In my program, I have a set of points. For purposes of rescaling, I am searching for the two nodes that are furthest apart, and then computing a factor by which to multiply all coordinates so that the maximum distance is equal to some predefined one I define.
The algorithm I am using to find the two points furthest apart is, however, problematic for large sets of points, as it is O(n^2)
; pseudocode (distances that were already calculated are skipped):
for each point in points:
for each other point in points:
if distance between point and other point > max
max = distance between point and other point
Is there something faster?
Not really - a common approach is to group points into clusters and then store the distances between clusters.
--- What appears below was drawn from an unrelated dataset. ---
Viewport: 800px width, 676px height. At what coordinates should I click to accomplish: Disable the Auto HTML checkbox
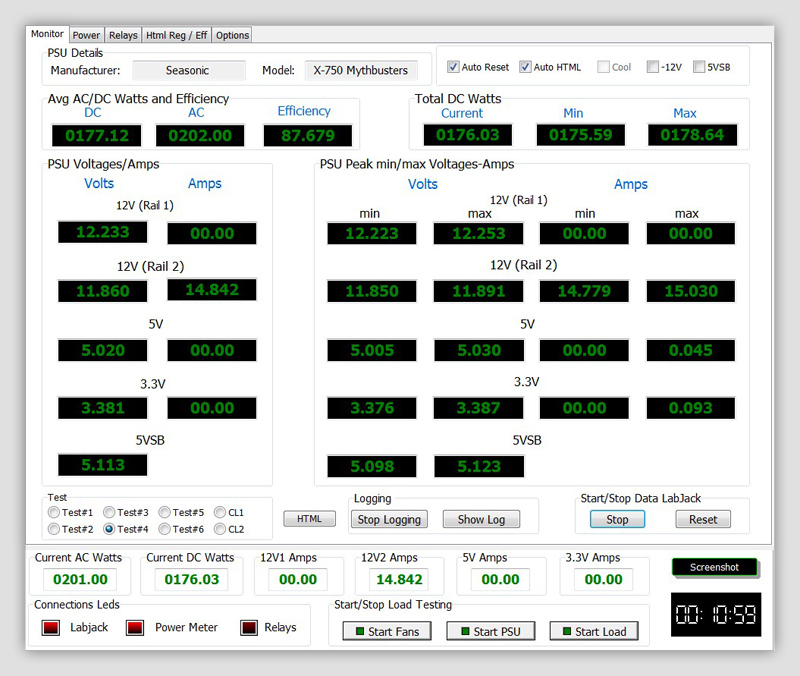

That way you don't need to check if a certain house in New York is furthest from Paris if you have already determiend that Australia is further away
The following may help to put the average case linear-time algorithms (for the diameter of a finite set) in a clearer light, as well as contrast multi-dimensional and plane geometry problems.
In 1983 Megiddo gave a deterministic linear-time algorithm for the smallest enclosing circle (or sphere in higher dimensions).
In general position the enclosing circle will have two or three points on its boundary, and thus finding the two farthest apart can be done "on average" in constant time once the bounding circle is known. In higher dimensions the number of points in general position needed on the boundary of the sphere increases (D+1 points for dimension D), and indeed the cost of computing distance between a single pair of points rises linearly with dimension.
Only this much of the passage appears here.